In 1988, Nakamura began working on blue LEDs and ultimately created the gallium nitride material through a different process. Within four years, he created a working p-type layer through a simpler and less expensive method than the one developed by Akasaki and Amano. Over the coming years, the three would improve blue LEDs even more. Those blue LEDs also would become the basis of a new blue laser. The short wavelength of its beam meant it could write more data onto storage devices than other types of light. This “quickly led to the development of Blu-ray discs with longer playback times, as well as better laser printers,” the Nobel Committee says.

Sweden’s King Carl XVI Gustaf will give Akasaki, Amano and Nakamura each man a medal and a document confirming his prize award at a Dec. 10 ceremony in Stockholm.

Power Words

digital   (in electronics) A term for the type of technology based on semiconductors.

electron  A negatively charged particle; the carrier of electricity within solids.

doping     (in electronics) The deliberate insertion of something into a crystalline semiconductor material. For instance, manufacturers may dope a material with electrons or electron holes.

electronics  Devices that are powered by electricity but whose properties are controlled by the semiconductors or other circuitry that channel or gate the movement of electric charges.

fluorescent lighting    A technology that uses electricity to create glowing tubes of mercury vapor. They have been around since the late 1890s.

holes    (in electronics) The absence of normally expected electrons in a semiconductor crystal.

incandescent lighting     The old-style lighting technology that relied on a glass bulb. Electricity passing through the bulb heated a thread-like tungsten filament, making it glow white hot. Thomas Edison commercialized this technology in 1879. By that time, the technology was already about 50 years old. Incandescent lights used to illuminate everything from tiny flashlights to whole rooms. Many governments have moved to ban these bulbs because they waste so much of their energy as heat.

laser  A device that generates an intense beam of coherent light of a single color.
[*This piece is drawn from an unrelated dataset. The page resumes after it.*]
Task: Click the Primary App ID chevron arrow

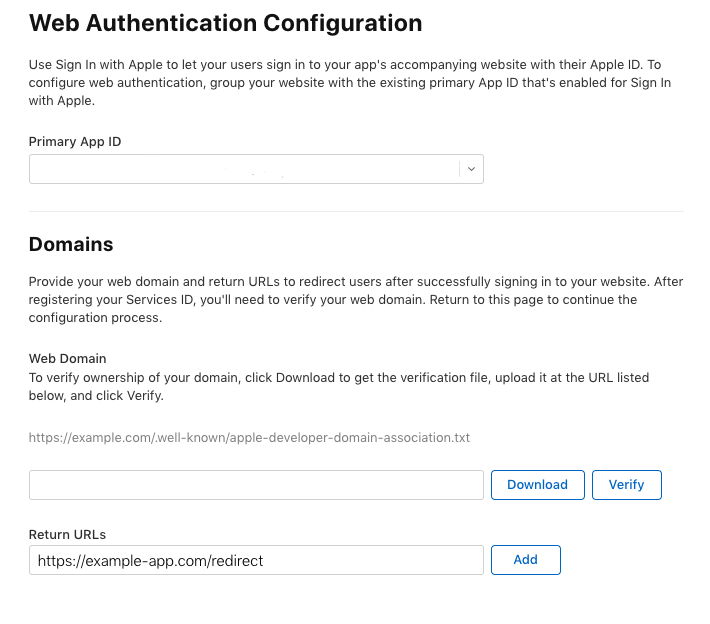Action: [472, 169]
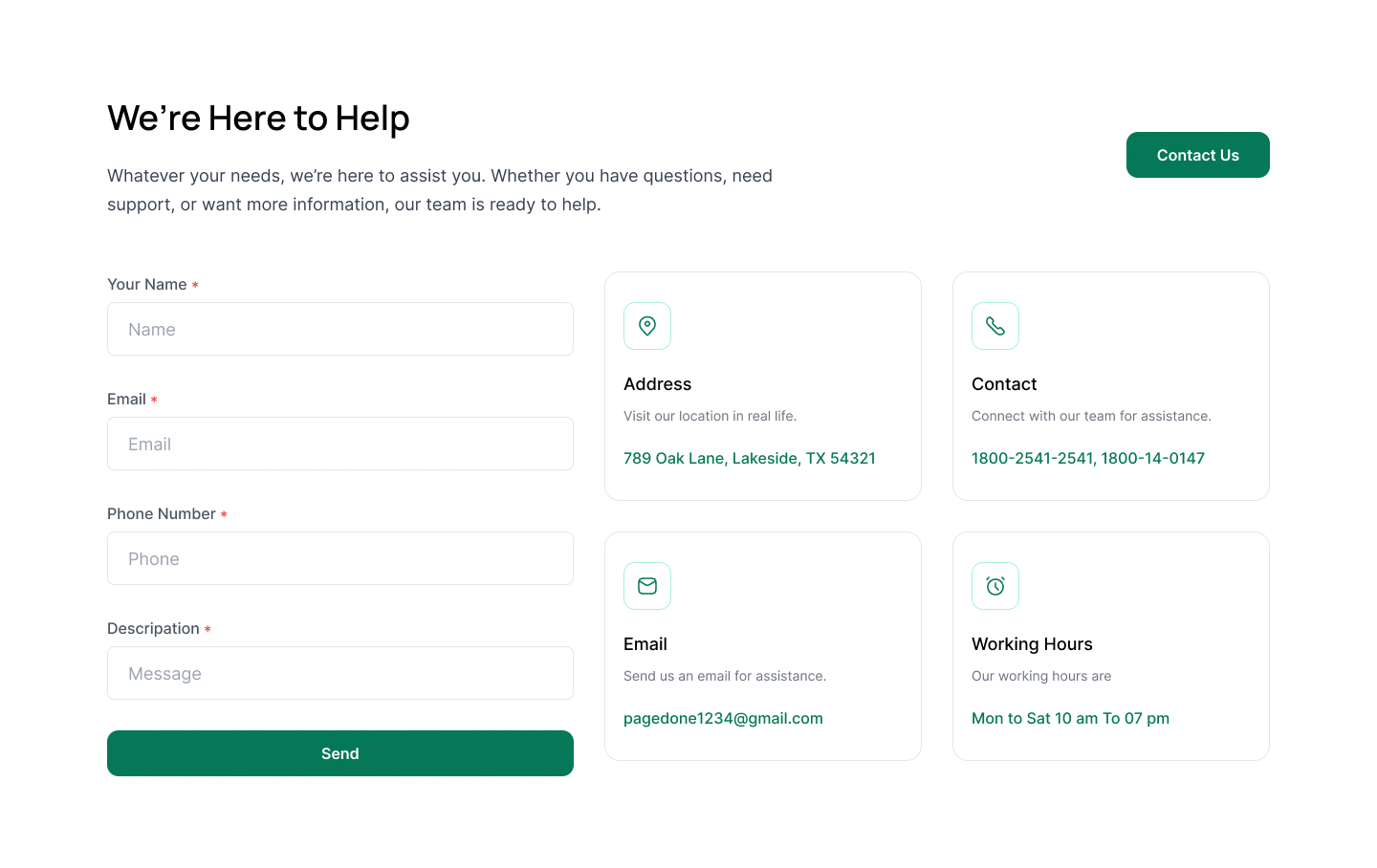Click the Message description field
The width and height of the screenshot is (1377, 868).
click(x=340, y=673)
Lasers are used in drilling and cutting, alignment and guidance, in data storage and in surgery.

LED  (light-emitting diode)    A type of semiconductor device that produces light.
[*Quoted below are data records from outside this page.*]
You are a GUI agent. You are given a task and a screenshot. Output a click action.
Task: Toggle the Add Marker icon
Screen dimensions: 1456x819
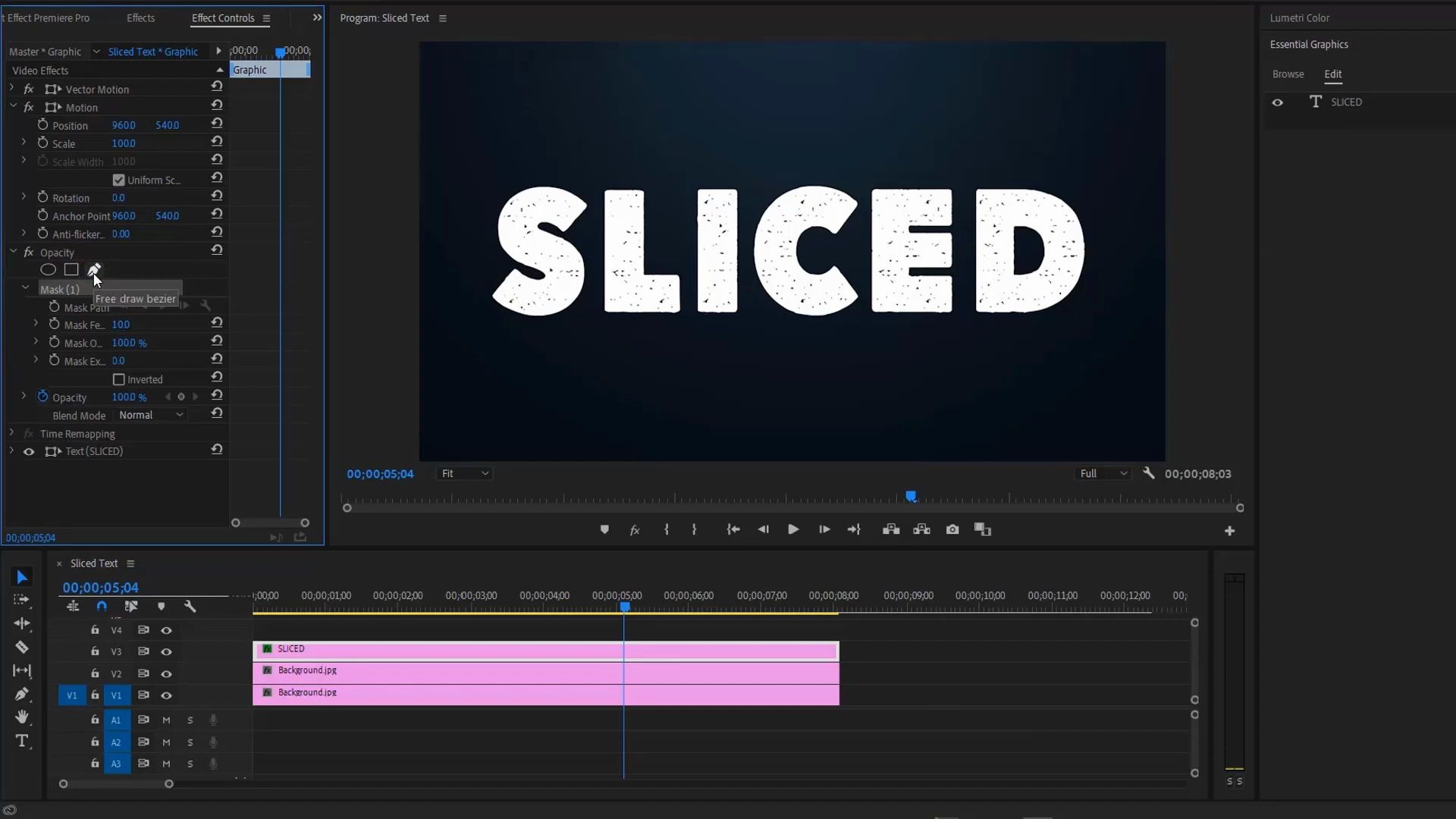point(605,530)
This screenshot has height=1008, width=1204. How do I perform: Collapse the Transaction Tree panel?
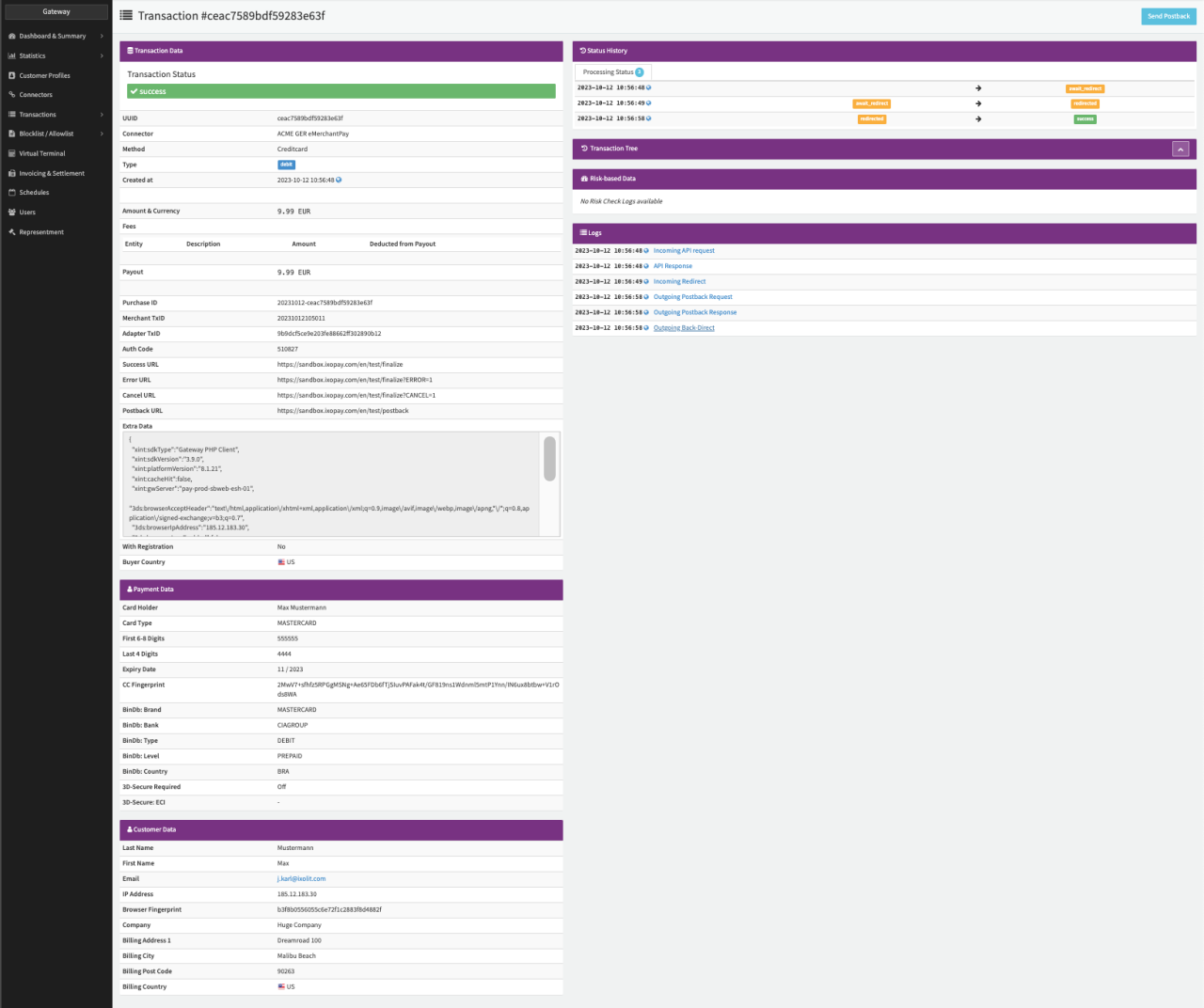[1180, 149]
lumen    (in lighting) Units that describe the visible light given off by a source, such as a light bulb. For instance, an old style, 100-watt incandescent light bulb typically emitted about 1,600 lumens when it was new.

n-type layer     (in solid-state electronics) A layer of semiconductor material that has been doped — inserted with — electron holes.

p-type layer     (in solid-state electronics) A layer of semiconductor material that has been doped — inserted with — bonus electrons.

semiconductor  A material that sometimes conducts electricity. Semiconductors are important parts of computer chips and certain new electronic technologies, such as light-emitting diodes.

solid state    A term for electronics technologies that create circuitry or devices from solid materials known as semiconductors. As they work, their electrons (or other charge carriers) remain confined entirely within the solid material.

voltage  A force associated with an electric current that is measured in units known as volts. Power companies use high-voltage to move electric power over long distances.

watt    A measure of the rate of energy use, flux (or flow) or production. It is equivalent to one joule per second. It describes the rate of energy converted from one form to another — or moved — per unit of time. For instance, a kilowatt is 1,000 watts, and household energy use is typically measured and quantified in terms of kilowatt-hours, or the number of kilowatts used per hour.

wavelength  The distance between one peak and the next in a series of waves, or the distance between one trough and the next. Visible light — which, like all electromagnetic radiation, travels in waves — includes wavelengths between about 380 nanometers (violet) and about 740 nanometers (red). Radiation with wavelengths shorter than visible light includes gamma rays, X-rays and ultraviolet light. Longer-wavelength radiation includes infrared light, microwaves and radio waves.